▶ Dataset
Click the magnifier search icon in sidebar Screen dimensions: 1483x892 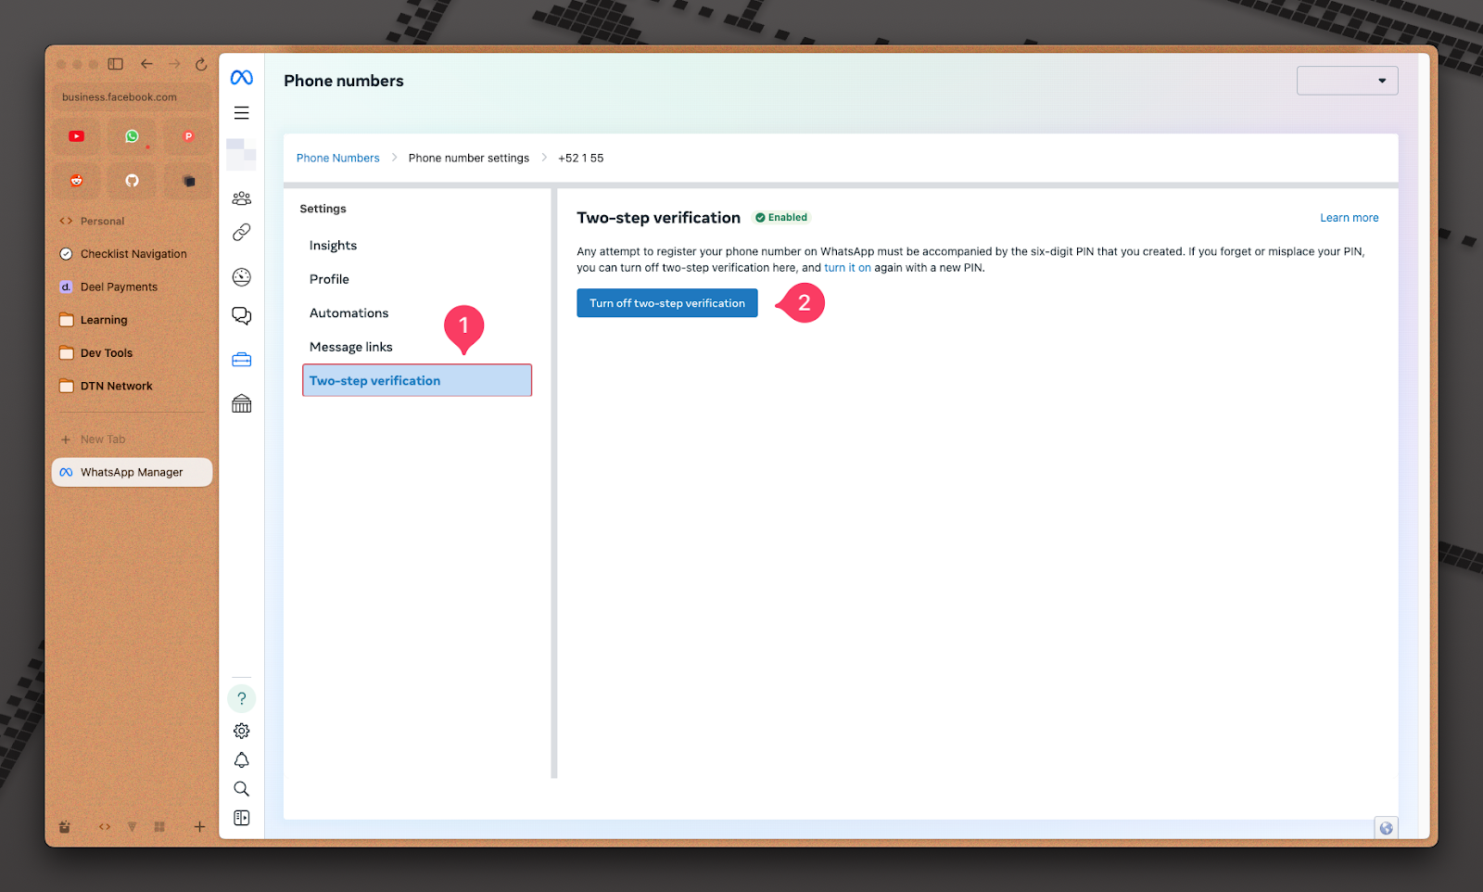(x=241, y=789)
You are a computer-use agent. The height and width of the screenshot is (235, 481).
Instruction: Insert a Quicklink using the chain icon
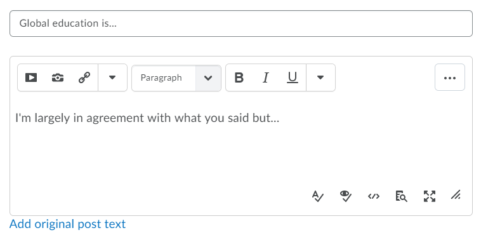point(84,77)

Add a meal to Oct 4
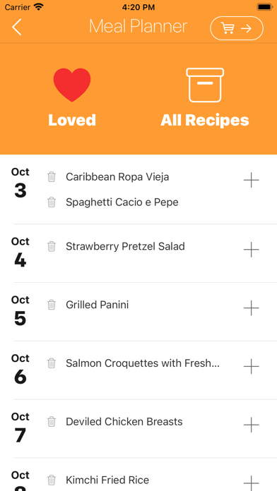[252, 250]
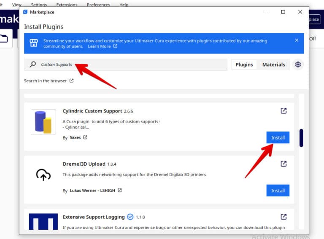Click the search magnifier icon
324x239 pixels.
33,64
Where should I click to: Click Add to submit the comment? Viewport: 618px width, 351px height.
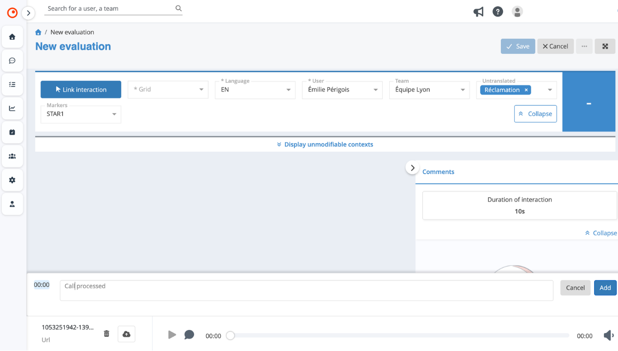(x=605, y=288)
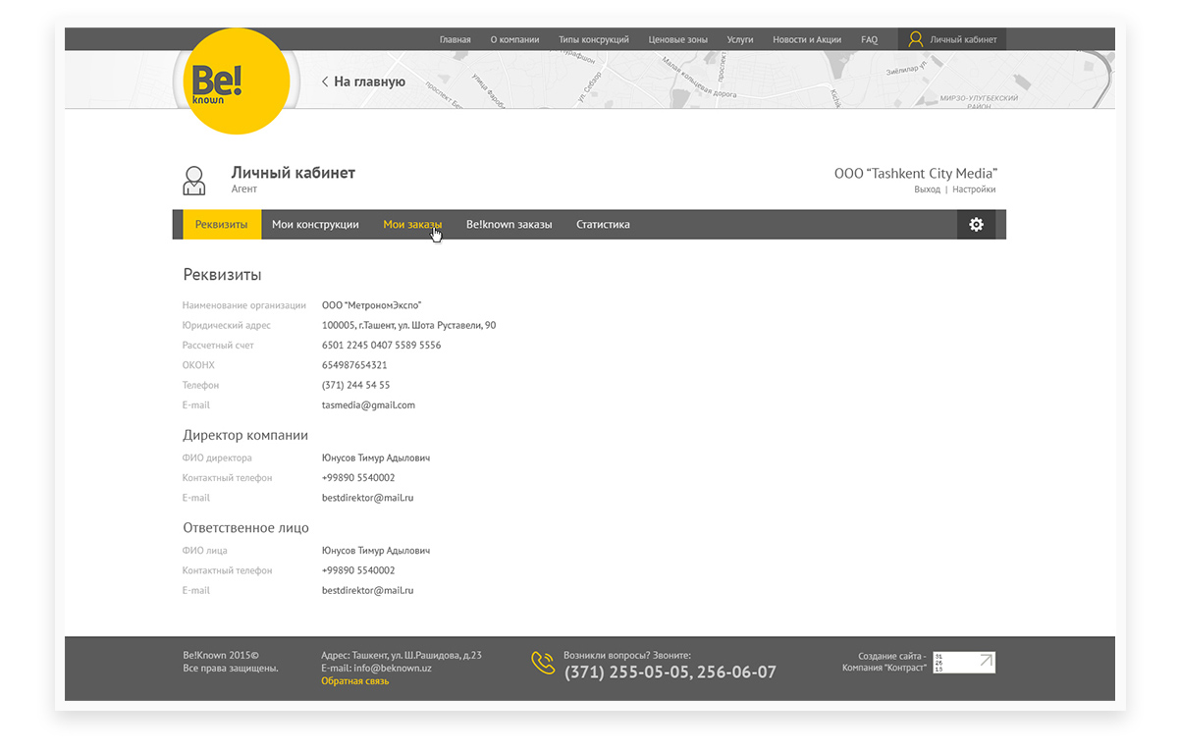Select the Статистика tab

603,225
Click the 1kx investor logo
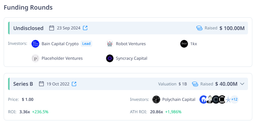The width and height of the screenshot is (256, 121). (x=184, y=44)
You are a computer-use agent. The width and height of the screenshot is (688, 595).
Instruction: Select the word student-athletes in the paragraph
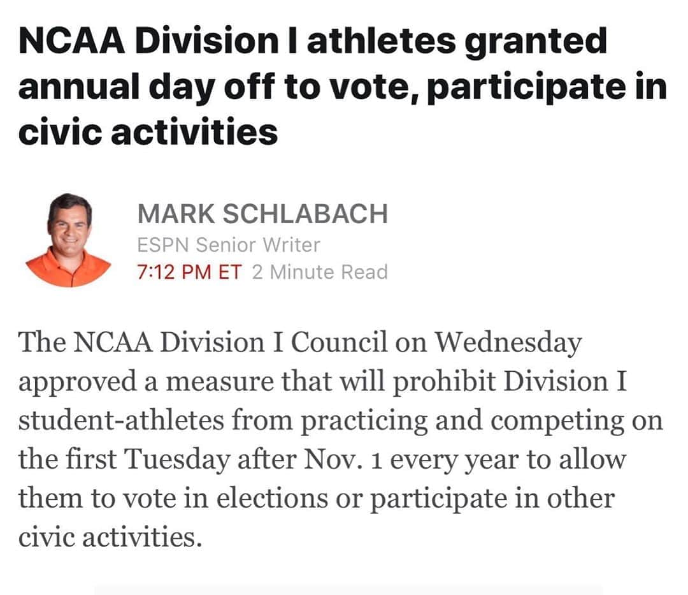(x=121, y=420)
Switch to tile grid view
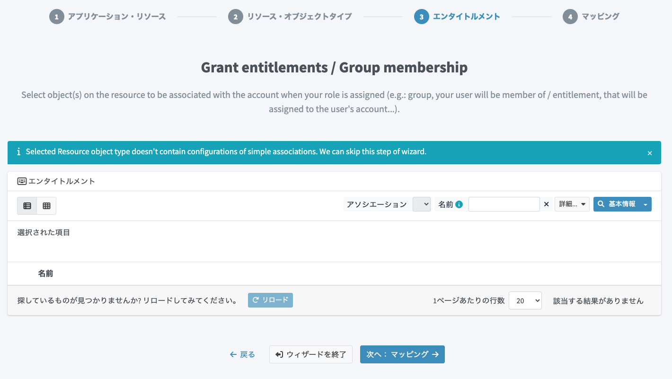 46,206
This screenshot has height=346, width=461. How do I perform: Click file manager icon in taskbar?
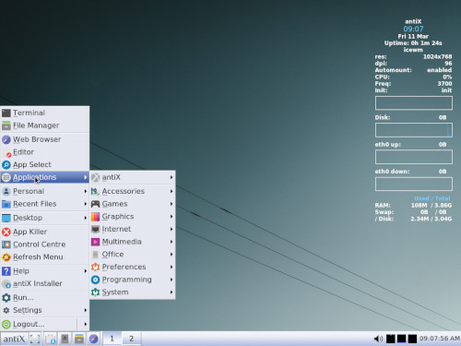[x=79, y=339]
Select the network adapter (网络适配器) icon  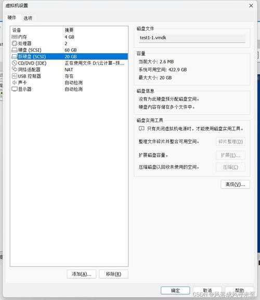(x=15, y=69)
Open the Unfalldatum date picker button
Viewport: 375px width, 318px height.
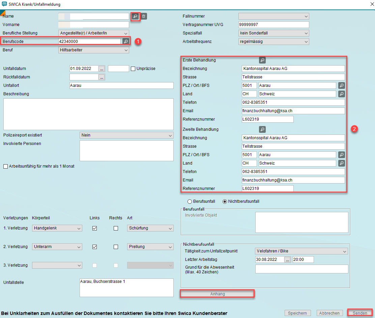pyautogui.click(x=102, y=69)
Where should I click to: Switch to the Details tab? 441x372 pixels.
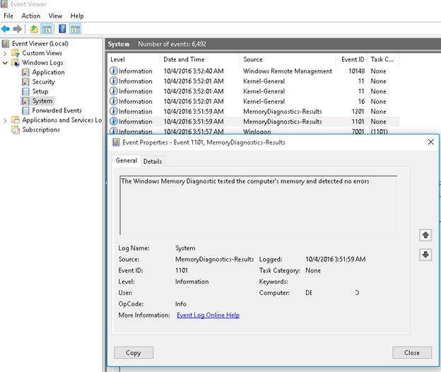153,161
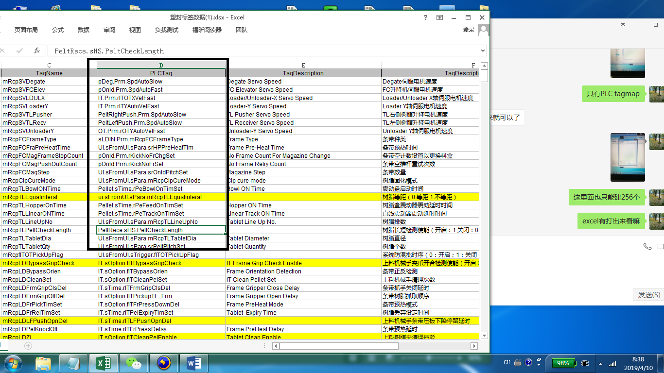The height and width of the screenshot is (373, 664).
Task: Click the add new sheet plus icon
Action: tap(28, 346)
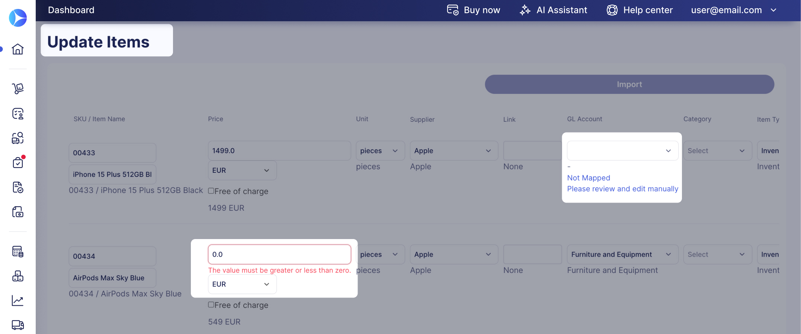Check Free of charge for iPhone 15 Plus
801x334 pixels.
click(211, 191)
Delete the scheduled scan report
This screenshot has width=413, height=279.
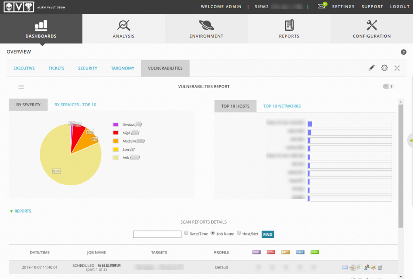[380, 267]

▶ What you will do
Filter the entries above down to the lines containing the word "computer".

▶ Answer box
You are a computer-use agent. The height and width of the screenshot is (235, 481).
You are a computer-use agent. The width and height of the screenshot is (688, 595).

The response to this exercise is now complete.